M.T.V.M. è ambientato nel presente di Melice, ovvero esattamente dove si era interrotto 83500: a 10 anni dall’omicidio – tempo di detenzione trascorso in Reburning prima di compiere il viaggio temporale – cosa sarà cambiato?

Questa volta la protagonista ricorda il proprio passato e sa che sarà difficilissimo dimostrare la propria innocenza dato che lei stessa si era proclamata colpevole.

Il suo avvocato difensore è suo padre che, dopo la scoperta della sua innocenza, si dedicherà anima e corpo alla sua scarcerazione, naturalmente aiutato da Gab.

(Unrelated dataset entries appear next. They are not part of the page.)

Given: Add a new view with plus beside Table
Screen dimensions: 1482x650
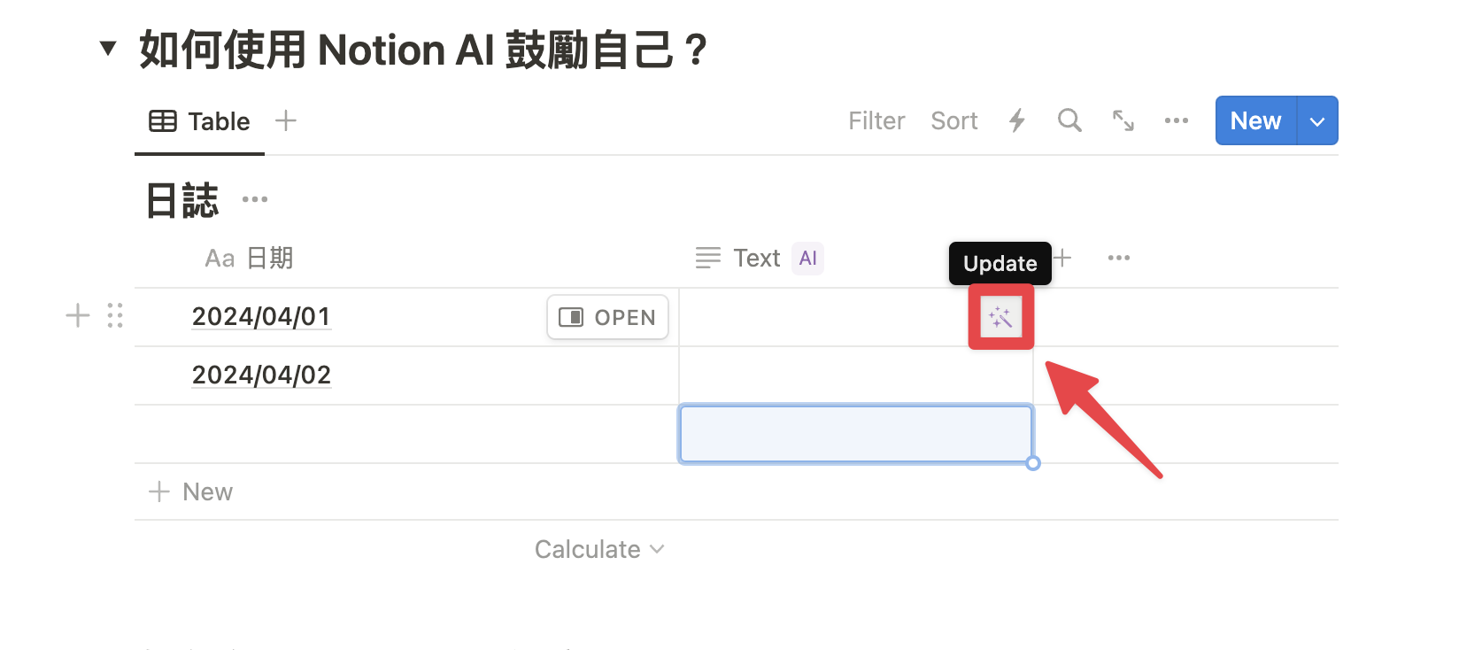Looking at the screenshot, I should coord(285,120).
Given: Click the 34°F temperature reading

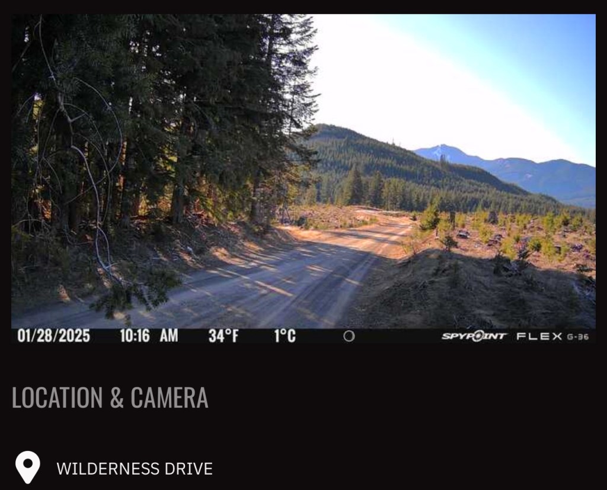Looking at the screenshot, I should [x=223, y=335].
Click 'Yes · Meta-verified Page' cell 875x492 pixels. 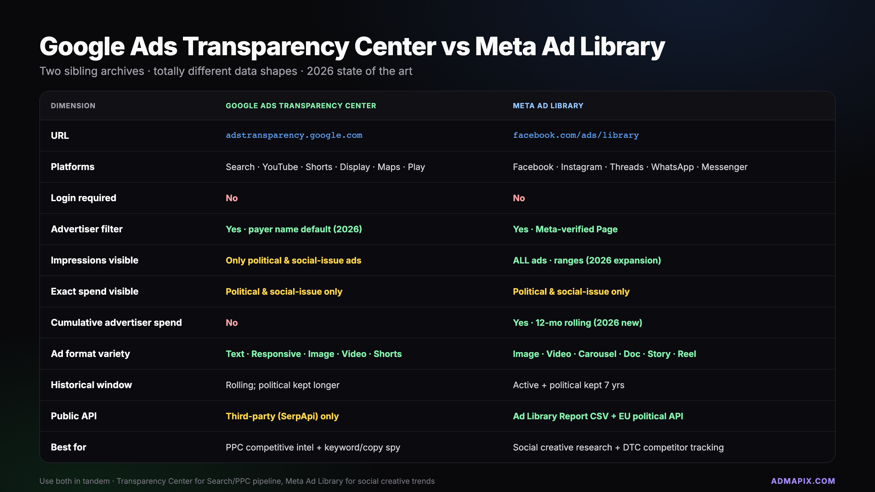(565, 229)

Sì, il bello e dannato coprotagonista non poteva mancare in questo seguito tutto pepe. Però la sua presenza sarà molto limitata rispetto al primo romanzo, infatti Gabriel ormai è diventato un cacciatore d Cyborg ribelli che vogliono sovvertire lo stato, un compito molto rischioso che lo tiene lontano da Reburning e che non gli permette più di proteggere Mel dalle altre detenute né dai carcerieri.

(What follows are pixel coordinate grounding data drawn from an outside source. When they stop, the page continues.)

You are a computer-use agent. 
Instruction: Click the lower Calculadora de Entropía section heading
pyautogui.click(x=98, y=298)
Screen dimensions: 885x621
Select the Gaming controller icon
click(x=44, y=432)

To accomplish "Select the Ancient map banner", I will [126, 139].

Per fortuna Melice può finalmente vedere la figlia Sadie, e ricevere visite dalla sorella e da altri personaggi a dir poco particolari che incasineranno la trama di questo intricato giallo.

Durante l’attesa del processo, una rivolta da parte delle detenute-assassine del carcere di Reburning, andrà a complicare ulteriormente la situazione. Ovviamente anche Melice ne rimane coinvolta e questo metterà in grave pericolo sia l’esito del processo, che la vita stessa della protagonista.

Come avrete capito, questo e altri colpi di scena vi terranno incollati alle pagine di questo secondo elettrizzante romanzo, facendovi cambiare continuamente idea: Melice sarà dichiarata innocente… no, colpevole…

Naturalmente non posso svelarvi il finale, ma posso dirvi che, come alcuni indizi lasciati da Michela Monti in M.T.V.M. ci avevano fatto sperare, ci sarà presto un romanzo-seguito.